==== Record set ====
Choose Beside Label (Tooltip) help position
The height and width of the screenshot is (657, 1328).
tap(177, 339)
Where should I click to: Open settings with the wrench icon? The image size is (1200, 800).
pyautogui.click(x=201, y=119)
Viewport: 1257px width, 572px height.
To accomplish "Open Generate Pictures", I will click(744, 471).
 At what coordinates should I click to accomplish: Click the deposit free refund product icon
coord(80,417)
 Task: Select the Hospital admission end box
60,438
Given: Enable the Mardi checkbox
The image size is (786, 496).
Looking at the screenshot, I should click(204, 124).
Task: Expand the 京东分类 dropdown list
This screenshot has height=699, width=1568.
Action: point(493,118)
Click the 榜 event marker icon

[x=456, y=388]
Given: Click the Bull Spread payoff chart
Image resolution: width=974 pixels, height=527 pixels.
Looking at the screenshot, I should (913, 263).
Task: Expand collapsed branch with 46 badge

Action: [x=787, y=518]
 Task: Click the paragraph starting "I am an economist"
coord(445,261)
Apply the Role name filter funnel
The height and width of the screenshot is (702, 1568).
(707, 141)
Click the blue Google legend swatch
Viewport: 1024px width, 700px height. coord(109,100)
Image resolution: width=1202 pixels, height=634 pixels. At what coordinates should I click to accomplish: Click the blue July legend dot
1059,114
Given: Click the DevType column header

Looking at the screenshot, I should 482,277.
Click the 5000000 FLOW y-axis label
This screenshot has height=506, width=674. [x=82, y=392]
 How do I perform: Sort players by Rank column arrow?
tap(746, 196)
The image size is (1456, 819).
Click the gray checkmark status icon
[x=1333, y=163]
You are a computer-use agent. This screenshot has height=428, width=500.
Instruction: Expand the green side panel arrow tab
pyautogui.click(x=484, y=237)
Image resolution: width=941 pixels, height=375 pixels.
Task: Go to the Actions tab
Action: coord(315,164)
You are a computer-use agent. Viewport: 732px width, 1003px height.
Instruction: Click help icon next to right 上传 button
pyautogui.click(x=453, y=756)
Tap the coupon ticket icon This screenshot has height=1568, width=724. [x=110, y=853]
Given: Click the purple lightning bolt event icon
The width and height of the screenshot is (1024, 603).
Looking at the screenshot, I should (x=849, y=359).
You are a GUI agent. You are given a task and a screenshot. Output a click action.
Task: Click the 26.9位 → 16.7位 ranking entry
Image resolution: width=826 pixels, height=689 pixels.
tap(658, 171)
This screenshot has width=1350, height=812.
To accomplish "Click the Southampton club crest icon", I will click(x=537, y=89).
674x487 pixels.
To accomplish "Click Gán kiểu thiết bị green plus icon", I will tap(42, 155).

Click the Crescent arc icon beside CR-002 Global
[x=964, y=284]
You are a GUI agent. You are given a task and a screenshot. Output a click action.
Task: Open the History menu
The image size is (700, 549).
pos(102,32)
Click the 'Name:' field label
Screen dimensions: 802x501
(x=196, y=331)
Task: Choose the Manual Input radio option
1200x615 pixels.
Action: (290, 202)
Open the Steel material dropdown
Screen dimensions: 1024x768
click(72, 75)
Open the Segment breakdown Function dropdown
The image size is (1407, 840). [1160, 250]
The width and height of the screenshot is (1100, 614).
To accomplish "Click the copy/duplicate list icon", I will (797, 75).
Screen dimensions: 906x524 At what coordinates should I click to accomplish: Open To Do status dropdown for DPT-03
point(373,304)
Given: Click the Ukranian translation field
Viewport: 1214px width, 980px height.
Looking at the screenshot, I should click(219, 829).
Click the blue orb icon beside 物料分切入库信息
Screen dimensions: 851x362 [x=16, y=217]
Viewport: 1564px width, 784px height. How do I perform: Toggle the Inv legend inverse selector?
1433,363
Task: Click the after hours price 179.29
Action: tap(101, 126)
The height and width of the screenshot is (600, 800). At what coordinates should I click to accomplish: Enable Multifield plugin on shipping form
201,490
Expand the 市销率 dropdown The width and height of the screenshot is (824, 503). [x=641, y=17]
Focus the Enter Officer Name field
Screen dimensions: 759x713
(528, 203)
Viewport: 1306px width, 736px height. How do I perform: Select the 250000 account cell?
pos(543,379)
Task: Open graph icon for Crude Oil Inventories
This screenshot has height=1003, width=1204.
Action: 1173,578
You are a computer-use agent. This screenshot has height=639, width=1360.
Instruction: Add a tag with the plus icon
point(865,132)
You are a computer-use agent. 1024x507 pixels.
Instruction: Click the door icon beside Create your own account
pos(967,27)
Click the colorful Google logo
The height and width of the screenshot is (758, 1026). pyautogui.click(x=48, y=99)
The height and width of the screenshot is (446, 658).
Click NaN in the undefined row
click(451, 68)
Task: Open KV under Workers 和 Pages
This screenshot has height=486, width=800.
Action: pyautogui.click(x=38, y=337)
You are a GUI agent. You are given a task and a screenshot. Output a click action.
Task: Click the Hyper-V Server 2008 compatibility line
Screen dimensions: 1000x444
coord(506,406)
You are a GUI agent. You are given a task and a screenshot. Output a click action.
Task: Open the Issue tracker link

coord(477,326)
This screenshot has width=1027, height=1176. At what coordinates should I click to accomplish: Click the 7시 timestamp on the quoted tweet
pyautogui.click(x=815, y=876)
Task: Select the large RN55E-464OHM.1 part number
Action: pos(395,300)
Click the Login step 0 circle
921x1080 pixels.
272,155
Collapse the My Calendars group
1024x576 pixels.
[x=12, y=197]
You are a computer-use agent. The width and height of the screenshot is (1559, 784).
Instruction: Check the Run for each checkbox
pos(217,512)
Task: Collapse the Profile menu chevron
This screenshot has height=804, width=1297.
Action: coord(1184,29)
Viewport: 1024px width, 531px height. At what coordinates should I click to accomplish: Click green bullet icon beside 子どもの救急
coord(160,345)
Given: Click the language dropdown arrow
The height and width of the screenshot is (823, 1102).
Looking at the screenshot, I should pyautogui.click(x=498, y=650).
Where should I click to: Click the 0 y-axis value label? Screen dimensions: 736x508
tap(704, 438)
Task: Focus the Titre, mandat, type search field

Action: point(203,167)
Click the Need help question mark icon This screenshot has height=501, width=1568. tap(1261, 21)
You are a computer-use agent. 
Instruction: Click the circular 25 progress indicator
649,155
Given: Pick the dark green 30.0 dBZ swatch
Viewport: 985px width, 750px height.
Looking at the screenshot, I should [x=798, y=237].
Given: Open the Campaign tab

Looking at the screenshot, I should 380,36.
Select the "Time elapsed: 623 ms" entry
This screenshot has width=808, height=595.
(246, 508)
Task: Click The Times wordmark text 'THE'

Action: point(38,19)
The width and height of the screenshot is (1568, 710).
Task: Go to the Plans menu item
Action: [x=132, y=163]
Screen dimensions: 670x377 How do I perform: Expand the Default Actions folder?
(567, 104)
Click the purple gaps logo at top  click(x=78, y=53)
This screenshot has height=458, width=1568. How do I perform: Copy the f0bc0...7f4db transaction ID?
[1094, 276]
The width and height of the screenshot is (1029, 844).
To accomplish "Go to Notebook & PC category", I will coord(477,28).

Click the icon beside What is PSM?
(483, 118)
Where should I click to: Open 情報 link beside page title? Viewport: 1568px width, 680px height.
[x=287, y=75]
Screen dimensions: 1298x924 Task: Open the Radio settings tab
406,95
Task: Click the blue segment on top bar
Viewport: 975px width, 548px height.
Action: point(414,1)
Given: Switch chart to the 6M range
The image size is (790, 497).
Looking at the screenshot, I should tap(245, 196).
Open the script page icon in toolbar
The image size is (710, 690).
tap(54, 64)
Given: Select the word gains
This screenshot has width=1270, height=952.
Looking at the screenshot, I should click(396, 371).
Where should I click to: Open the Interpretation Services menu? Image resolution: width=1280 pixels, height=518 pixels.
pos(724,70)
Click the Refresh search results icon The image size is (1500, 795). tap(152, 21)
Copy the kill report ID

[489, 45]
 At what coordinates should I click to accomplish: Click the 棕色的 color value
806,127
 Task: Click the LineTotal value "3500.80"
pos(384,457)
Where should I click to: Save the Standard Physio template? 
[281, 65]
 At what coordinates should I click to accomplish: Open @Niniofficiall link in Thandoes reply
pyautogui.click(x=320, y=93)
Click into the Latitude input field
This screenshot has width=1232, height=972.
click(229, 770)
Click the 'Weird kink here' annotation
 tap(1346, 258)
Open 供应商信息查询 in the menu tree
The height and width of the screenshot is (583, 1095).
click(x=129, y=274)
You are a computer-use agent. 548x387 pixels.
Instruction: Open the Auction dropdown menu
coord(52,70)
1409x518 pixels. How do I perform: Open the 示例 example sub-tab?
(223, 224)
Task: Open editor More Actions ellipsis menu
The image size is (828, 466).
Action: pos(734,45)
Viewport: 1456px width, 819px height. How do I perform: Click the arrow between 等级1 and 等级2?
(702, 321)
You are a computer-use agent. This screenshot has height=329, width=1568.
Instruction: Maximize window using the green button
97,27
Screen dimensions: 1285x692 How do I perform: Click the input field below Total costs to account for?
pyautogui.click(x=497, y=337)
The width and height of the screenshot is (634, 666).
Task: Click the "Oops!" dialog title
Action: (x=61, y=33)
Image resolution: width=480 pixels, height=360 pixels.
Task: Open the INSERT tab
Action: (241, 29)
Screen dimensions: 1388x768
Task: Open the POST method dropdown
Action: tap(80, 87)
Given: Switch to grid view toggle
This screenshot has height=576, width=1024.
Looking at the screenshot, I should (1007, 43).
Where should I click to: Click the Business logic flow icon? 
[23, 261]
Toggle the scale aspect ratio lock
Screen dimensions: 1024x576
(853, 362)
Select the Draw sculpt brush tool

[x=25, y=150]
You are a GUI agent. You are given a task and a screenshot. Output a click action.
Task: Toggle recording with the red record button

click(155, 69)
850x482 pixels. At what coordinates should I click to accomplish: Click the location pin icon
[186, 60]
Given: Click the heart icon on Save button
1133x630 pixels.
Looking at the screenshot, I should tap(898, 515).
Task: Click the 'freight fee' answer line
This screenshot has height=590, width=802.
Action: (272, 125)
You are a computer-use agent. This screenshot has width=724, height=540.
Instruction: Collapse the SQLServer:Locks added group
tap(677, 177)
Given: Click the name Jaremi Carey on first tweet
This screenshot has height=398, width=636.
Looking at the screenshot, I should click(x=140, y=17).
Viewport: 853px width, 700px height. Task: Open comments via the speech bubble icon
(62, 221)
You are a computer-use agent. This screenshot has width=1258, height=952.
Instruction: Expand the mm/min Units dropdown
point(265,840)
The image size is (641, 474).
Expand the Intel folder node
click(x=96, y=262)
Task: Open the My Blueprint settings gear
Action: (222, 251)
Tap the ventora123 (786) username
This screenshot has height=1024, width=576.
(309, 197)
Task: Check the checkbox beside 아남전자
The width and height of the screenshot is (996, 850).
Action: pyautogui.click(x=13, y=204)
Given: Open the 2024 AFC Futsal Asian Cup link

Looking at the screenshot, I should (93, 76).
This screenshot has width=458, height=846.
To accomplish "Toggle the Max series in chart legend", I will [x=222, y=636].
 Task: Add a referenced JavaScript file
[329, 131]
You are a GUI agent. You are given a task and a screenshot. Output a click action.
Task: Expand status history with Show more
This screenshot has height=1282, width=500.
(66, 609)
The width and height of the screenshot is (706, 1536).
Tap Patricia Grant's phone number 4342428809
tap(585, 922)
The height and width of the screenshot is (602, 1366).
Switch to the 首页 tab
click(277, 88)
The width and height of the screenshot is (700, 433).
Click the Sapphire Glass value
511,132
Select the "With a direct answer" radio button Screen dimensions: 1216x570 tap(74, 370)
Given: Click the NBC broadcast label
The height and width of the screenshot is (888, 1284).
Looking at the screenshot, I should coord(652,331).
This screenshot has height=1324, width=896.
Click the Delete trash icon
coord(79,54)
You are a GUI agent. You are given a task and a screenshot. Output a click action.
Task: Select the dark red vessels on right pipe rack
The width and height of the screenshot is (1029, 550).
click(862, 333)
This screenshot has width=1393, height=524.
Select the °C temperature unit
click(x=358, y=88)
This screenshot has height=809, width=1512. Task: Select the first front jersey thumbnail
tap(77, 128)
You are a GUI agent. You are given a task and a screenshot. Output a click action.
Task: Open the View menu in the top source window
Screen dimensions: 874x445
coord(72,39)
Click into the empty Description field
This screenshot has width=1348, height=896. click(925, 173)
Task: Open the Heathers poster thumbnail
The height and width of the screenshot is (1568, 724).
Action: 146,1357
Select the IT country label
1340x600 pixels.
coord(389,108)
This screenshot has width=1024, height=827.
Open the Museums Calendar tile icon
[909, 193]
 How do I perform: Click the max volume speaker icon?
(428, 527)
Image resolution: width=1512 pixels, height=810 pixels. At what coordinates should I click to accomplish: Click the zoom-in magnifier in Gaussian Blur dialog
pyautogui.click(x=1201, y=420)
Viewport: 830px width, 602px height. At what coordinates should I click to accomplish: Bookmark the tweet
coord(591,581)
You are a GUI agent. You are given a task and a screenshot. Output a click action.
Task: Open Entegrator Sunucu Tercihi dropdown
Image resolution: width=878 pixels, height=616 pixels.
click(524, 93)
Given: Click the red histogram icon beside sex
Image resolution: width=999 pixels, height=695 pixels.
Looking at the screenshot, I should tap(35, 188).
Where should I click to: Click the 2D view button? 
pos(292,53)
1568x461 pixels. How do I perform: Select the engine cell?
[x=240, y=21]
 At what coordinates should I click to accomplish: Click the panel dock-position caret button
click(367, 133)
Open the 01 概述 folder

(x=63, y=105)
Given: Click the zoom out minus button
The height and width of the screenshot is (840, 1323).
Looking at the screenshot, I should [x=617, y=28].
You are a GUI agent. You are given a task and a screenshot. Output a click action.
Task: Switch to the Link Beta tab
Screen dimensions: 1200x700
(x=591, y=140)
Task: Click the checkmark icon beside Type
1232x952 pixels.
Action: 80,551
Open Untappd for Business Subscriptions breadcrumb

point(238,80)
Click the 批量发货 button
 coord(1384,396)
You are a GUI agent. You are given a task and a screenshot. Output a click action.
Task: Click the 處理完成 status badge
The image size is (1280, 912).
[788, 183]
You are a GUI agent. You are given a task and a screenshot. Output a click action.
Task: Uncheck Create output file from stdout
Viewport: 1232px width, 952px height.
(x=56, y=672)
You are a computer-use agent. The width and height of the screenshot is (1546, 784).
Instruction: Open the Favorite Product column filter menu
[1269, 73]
====
--- Task objective ---
Starting at the line that contains "1232x952 pixels.", copy each line through the last line of the listing, and copy nothing else.

--- Answer to the exercise ---
1232x952 pixels.
Action: 80,551
Open Untappd for Business Subscriptions breadcrumb

point(238,80)
Click the 批量发货 button
 coord(1384,396)
You are a GUI agent. You are given a task and a screenshot. Output a click action.
Task: Click the 處理完成 status badge
The image size is (1280, 912).
[788, 183]
You are a GUI agent. You are given a task and a screenshot. Output a click action.
Task: Uncheck Create output file from stdout
Viewport: 1232px width, 952px height.
(x=56, y=672)
You are a computer-use agent. The width and height of the screenshot is (1546, 784).
Instruction: Open the Favorite Product column filter menu
[1269, 73]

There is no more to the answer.